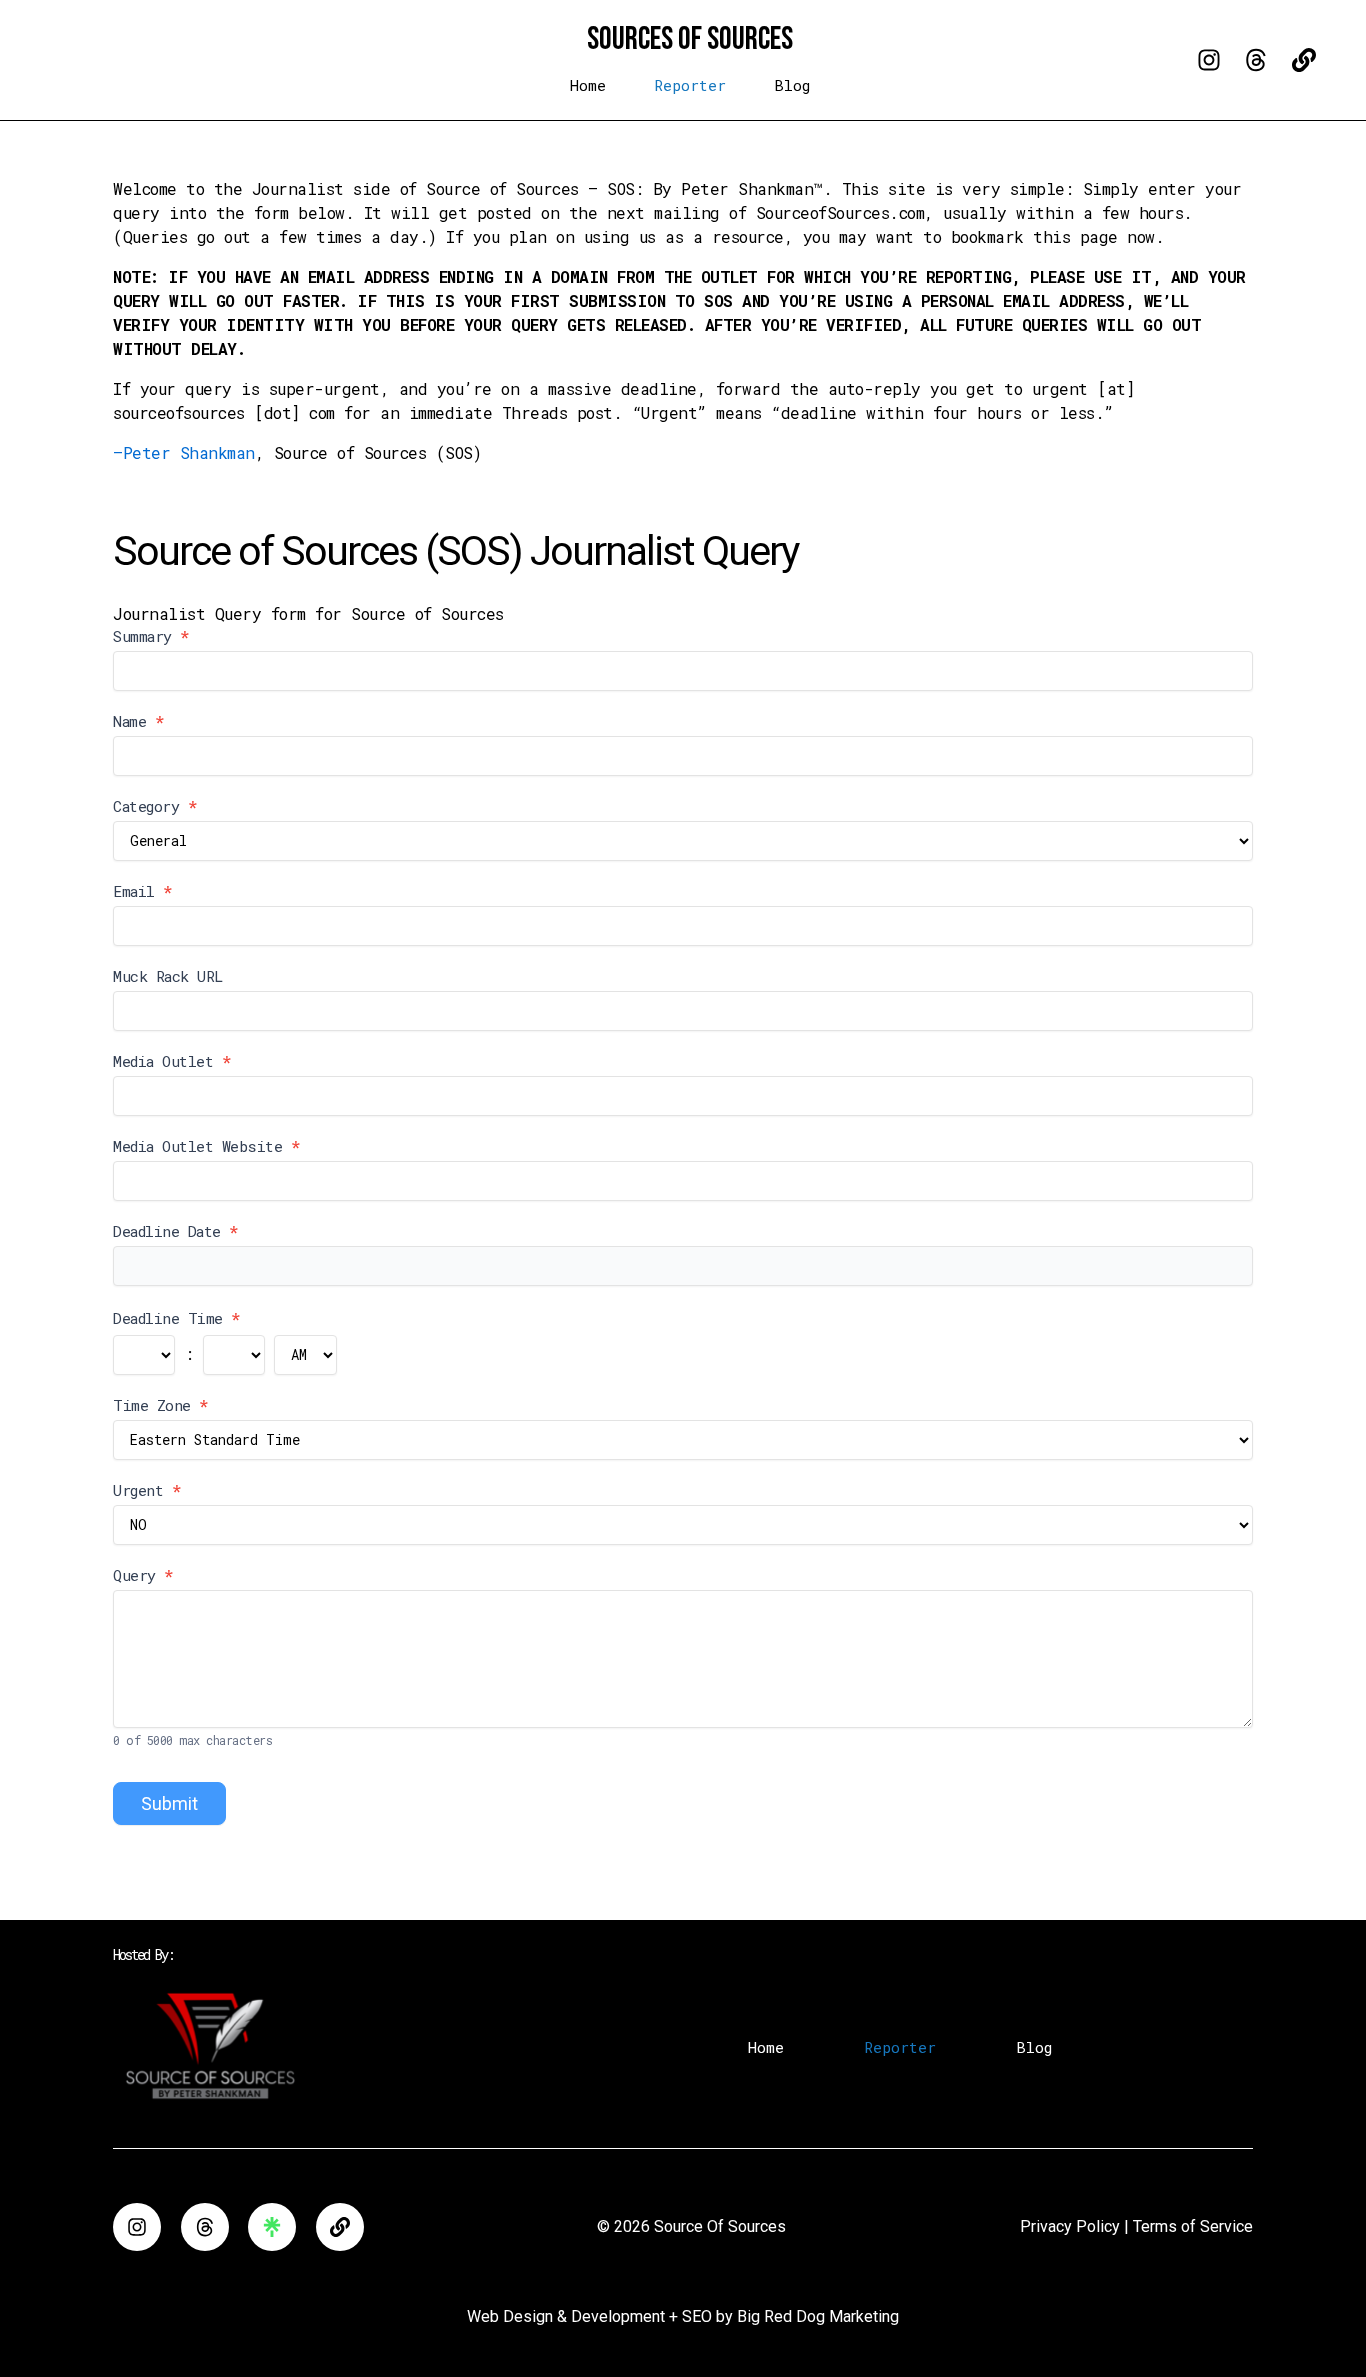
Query (143, 1575)
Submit (169, 1803)
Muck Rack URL (168, 976)
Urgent (146, 1490)
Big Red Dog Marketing (818, 2316)
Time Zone (160, 1405)
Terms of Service (1193, 2226)
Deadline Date (175, 1231)
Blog (792, 85)
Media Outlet (171, 1061)
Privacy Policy (1070, 2226)
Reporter (690, 85)
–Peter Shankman (184, 452)
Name (138, 721)
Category (154, 806)
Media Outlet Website (206, 1146)
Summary (151, 636)
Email (142, 891)
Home (588, 85)
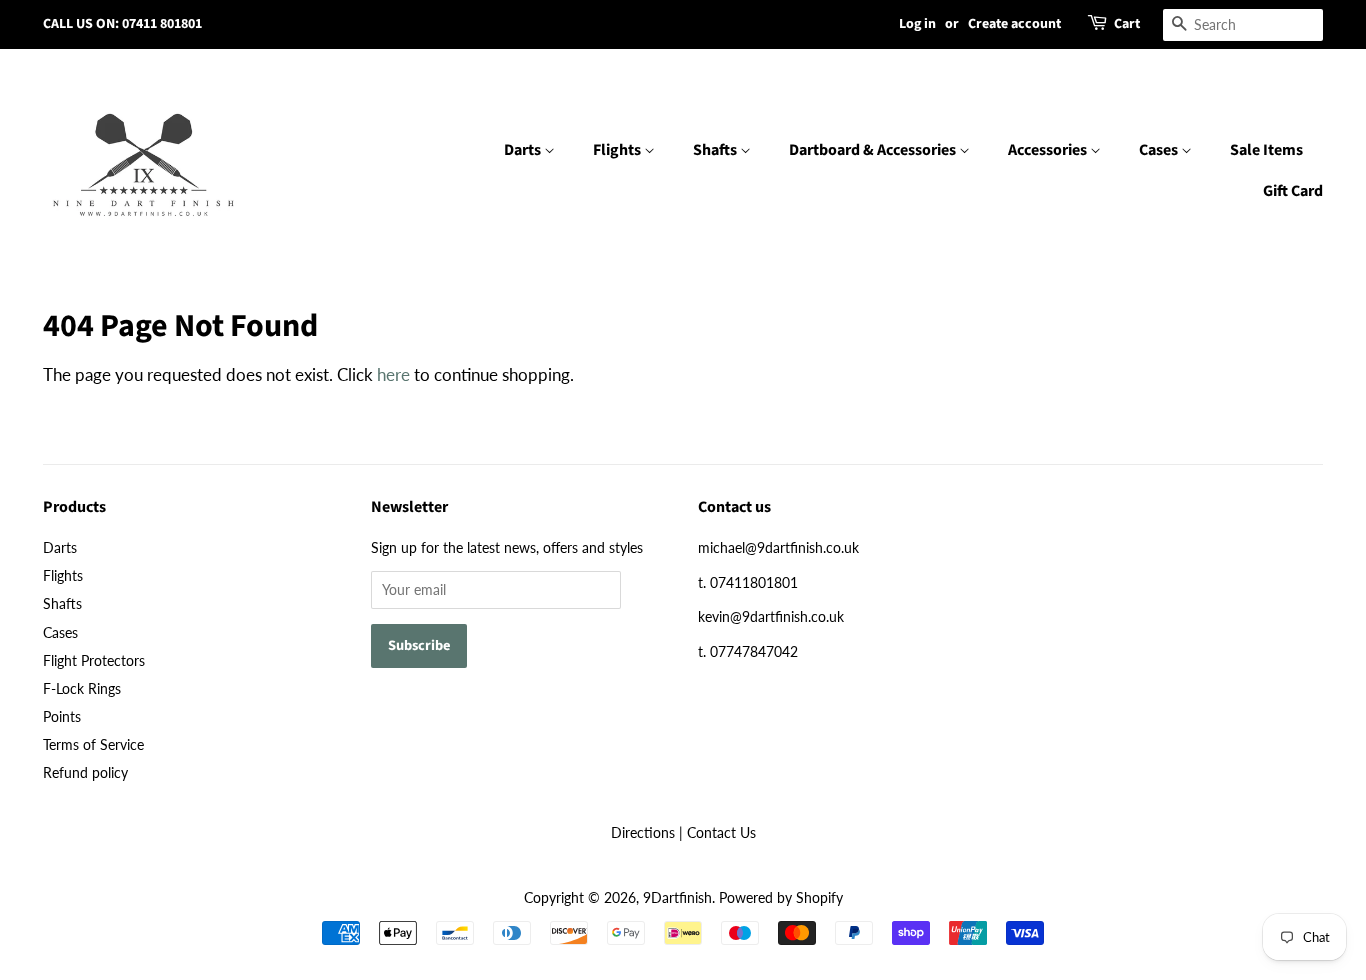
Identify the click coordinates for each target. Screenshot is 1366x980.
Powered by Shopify (781, 897)
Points (62, 716)
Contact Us (721, 832)
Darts (524, 150)
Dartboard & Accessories (874, 150)
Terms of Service (93, 744)
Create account (1014, 24)
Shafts (716, 150)
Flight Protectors (94, 660)
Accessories (1049, 150)
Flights (618, 150)
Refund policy (85, 772)
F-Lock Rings (82, 688)
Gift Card (1293, 191)
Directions (643, 832)
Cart (1127, 24)
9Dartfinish (677, 897)
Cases (1160, 150)
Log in (917, 24)
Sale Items (1266, 150)
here (393, 374)
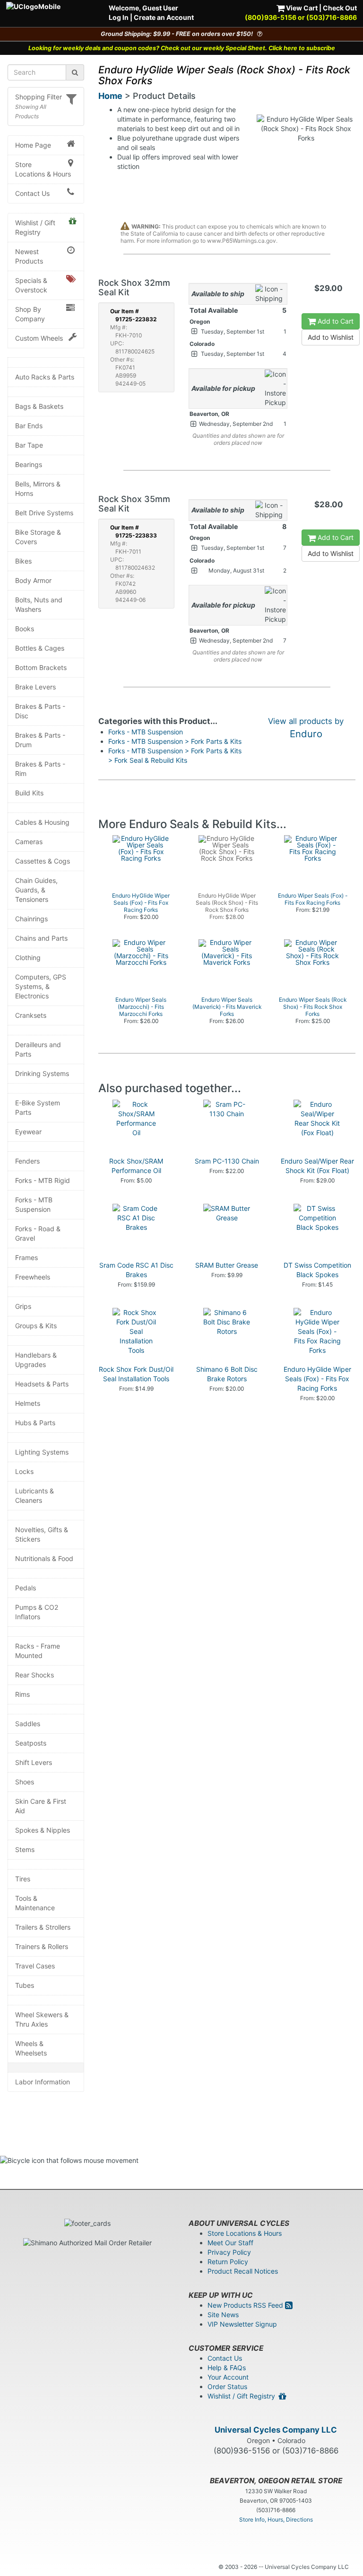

——

### [Aim of the task]
Beginning at the first line of the listing, print each line exactly until and including the one that has "Shankman (184, 452)"; skip pictures.

### [Answer to the exercise]
Query (143, 1575)
Submit (169, 1803)
Muck Rack URL (168, 976)
Urgent (146, 1490)
Big Red Dog Marketing (818, 2316)
Time Zone (160, 1405)
Terms of Service (1193, 2226)
Deadline Date (175, 1231)
Blog (792, 85)
Media Outlet (171, 1061)
Privacy Policy (1070, 2226)
Reporter (690, 85)
–Peter Shankman (184, 452)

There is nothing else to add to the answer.